Disclaimer: In order to appreciate this book fully, you need to listen to the audiobook version read by Barbara Rosenblat. I usually "read" (okay, listen) to audiobooks while I clean my house. I spackled and primed my whole dining room to this one. I think I've found a new favorite author to tide me over in the years when Sue Grafton isn't publishing another Kinsey Milhone installment in her Alphabet Murder Mystery series. The downside is that author Lisa Scottoline's books seem to be stand-alones, which is a pity because I could read a series about the heroine of Lady Killer forever.

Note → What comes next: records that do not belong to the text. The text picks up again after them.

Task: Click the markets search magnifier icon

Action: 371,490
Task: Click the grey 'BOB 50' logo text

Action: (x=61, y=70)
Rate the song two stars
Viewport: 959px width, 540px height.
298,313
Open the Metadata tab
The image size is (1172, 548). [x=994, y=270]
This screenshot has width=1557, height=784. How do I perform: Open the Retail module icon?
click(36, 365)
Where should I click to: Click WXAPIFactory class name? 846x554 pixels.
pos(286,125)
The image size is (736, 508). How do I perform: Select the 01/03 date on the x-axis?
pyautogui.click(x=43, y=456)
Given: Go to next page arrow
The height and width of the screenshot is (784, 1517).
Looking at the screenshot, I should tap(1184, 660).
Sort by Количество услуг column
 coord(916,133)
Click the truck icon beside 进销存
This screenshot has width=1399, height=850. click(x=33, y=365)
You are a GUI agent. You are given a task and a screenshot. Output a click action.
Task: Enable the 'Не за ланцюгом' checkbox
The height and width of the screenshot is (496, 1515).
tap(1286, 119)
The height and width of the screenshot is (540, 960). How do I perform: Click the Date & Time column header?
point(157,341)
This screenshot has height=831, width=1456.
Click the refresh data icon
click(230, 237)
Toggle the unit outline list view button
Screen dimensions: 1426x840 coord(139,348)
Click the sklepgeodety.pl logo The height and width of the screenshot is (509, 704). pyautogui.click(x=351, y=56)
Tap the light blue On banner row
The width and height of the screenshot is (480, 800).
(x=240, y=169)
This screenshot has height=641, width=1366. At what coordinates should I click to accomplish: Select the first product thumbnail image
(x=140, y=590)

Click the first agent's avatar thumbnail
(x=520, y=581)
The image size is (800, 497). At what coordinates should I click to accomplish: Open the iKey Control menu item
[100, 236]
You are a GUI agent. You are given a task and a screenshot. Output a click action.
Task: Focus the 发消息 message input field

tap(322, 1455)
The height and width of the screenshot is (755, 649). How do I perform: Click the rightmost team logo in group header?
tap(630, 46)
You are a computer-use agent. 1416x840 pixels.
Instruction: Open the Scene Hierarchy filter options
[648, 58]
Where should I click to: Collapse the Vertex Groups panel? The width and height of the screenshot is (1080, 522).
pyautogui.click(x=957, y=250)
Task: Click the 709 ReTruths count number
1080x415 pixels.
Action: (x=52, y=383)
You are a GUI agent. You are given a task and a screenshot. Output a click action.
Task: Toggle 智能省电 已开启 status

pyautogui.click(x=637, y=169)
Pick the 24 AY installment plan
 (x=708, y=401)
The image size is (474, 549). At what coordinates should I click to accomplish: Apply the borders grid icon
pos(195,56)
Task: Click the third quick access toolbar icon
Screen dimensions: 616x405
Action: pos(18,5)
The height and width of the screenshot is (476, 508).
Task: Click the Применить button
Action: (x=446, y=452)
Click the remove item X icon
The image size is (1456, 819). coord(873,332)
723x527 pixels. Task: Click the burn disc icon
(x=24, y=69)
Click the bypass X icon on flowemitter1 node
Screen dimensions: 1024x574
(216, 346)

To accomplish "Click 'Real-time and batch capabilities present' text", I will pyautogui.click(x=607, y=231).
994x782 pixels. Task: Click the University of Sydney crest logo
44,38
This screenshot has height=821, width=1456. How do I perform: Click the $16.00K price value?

Mary DiNunzio is a young-ish, widowed attorney from the Italian 'hood of South Philly. A quintessential Catholic Nice Girl. (Re: Brazilian Waxes: "She didn't think the words "Catholic" and "Brazilian" belonged in the same sentence, unless you were saying, "Many Brazilians are good Catholics.") When Trish, one of the Mean Girls from her Catholic high school looks her up all these years later, to tell her that her mobster boyfriend is trying to kill her, Mary experiences a crisis of nostalgia...and not all of it very nice. She'd like to ditch Trish and her clique of Mean Girls but she's tied to the case by a thin thread...she used to date the mobster in question, and she just can't seem to look the other way. When Trish goes missing and the boyfriend turns up dead, Mary throws up everything--including her job--to get to the bottom of the case, for the sake of a girl who treated her terribly in high school.

It's a good mystery, meaning I didn't guess the ending halfway through. And the setting (South Philly, enmeshed Italian neighborhood) really draws the reader in. (Barbara Rosenblat's voices are more...South Jersey. Or maybe Brooklyn. But I didn't care about that.) The characters are great: very flawed-yet-lovable...yet not so lovable that the Marys among us don't give a quiet cheer when bad things happen to them. After all, have any of us ever gotten over the Mean Girls from our own high school years?

I'll definitely be looking up more of Lisa Scottoline's books. Today, if possible. And if they're narrated by Barbara Rosenblat, my house may end up being cleaner than it's been since Sue Grafton's last mystery came out in audiobook.